What is expected:
For this exercise, please find the lines in the entries that include the word "column" and copy them.

____

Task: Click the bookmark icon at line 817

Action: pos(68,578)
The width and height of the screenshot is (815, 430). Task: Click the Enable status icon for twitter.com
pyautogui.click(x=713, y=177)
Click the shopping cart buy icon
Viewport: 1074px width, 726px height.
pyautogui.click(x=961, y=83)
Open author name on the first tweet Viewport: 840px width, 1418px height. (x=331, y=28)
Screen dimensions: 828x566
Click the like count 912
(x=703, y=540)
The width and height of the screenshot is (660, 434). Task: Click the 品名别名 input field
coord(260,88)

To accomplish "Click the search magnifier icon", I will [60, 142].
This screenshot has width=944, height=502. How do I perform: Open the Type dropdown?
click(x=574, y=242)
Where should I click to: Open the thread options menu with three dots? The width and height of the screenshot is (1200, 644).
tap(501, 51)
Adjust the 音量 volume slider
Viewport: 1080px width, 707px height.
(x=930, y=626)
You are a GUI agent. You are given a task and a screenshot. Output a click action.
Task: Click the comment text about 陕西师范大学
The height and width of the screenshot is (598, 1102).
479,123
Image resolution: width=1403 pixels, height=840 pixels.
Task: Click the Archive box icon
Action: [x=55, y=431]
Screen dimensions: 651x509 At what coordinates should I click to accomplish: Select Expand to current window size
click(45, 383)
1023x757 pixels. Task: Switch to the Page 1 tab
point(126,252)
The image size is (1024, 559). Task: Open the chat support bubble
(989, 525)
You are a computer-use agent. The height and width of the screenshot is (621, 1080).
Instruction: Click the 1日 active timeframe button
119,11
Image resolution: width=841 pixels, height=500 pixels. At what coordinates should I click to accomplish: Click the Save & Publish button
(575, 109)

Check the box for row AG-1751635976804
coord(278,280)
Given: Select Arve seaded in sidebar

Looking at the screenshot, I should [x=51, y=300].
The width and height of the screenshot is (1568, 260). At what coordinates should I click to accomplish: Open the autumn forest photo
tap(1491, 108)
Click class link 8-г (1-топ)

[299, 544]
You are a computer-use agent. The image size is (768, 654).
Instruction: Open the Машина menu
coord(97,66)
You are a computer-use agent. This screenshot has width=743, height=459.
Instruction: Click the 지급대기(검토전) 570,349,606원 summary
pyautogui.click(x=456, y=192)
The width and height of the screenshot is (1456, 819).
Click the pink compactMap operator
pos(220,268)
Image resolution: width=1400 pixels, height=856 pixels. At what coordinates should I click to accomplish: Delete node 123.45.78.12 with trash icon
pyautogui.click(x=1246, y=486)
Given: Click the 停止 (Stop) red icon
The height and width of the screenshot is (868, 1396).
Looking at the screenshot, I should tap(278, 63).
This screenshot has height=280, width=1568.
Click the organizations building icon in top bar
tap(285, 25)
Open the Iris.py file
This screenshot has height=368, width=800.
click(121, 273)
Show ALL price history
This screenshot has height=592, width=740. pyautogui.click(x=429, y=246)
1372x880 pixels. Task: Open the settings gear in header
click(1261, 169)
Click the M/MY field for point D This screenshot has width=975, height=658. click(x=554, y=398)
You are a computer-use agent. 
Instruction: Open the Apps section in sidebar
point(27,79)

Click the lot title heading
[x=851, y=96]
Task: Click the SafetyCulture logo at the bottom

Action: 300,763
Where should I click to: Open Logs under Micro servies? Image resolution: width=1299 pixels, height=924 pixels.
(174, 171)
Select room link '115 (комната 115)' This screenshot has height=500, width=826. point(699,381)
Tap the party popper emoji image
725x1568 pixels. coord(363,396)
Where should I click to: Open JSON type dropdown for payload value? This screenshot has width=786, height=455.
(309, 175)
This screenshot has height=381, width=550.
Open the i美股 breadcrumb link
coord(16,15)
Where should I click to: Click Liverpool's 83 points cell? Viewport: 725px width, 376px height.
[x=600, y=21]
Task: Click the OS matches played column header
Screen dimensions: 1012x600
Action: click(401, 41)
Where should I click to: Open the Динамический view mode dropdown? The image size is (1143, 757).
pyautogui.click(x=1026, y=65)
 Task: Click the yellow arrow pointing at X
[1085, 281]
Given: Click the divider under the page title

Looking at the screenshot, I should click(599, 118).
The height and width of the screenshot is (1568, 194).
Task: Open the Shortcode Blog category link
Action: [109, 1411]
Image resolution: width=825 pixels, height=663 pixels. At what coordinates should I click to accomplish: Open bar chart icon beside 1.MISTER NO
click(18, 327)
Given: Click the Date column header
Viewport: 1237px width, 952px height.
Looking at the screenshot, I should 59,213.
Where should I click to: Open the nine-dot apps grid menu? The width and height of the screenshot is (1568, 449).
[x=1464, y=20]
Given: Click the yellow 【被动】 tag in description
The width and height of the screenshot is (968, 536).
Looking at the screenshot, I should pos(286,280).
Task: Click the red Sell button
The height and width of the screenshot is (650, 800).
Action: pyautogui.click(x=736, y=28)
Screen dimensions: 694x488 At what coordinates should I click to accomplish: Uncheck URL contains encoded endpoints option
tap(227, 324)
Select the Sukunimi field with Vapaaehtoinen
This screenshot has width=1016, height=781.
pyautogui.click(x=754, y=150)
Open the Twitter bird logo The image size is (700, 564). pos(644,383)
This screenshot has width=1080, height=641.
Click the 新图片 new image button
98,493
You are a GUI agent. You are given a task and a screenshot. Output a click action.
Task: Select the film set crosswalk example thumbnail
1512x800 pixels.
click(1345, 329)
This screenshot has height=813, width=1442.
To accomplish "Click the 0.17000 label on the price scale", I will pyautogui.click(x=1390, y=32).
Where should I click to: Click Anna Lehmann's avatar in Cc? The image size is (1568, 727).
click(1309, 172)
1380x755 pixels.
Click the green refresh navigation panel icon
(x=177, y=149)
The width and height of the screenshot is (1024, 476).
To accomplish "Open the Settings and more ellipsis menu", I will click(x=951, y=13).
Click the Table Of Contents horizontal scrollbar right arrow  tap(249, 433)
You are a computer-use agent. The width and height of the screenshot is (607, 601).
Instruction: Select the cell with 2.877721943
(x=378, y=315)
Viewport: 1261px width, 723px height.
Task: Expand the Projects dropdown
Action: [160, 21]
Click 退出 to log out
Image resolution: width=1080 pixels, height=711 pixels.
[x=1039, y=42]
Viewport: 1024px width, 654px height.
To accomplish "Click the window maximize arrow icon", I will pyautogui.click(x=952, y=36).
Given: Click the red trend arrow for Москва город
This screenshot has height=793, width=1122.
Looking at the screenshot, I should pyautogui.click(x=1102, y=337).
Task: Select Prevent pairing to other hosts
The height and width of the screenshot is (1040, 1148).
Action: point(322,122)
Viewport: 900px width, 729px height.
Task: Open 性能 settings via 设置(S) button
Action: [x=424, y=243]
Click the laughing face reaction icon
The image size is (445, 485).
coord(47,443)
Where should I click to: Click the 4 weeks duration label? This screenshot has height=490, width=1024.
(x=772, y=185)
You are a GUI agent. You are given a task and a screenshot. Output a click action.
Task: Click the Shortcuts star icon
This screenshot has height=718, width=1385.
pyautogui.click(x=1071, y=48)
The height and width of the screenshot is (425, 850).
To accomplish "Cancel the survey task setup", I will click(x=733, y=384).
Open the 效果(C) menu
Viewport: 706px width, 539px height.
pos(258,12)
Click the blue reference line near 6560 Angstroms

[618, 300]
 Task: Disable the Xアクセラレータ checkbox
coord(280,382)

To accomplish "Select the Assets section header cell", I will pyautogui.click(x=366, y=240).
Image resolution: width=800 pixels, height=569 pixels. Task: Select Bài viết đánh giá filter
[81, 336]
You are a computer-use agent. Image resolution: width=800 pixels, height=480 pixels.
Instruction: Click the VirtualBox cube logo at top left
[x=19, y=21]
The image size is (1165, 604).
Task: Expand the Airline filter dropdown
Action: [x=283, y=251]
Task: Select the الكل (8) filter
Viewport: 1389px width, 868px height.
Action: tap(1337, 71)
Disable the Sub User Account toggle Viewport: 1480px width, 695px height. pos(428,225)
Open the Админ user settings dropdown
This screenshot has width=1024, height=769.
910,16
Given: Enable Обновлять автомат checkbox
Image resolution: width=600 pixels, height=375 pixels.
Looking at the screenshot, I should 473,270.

____

Reply to the exercise:
Task: Click the OS matches played column header
Given: Click the Date column header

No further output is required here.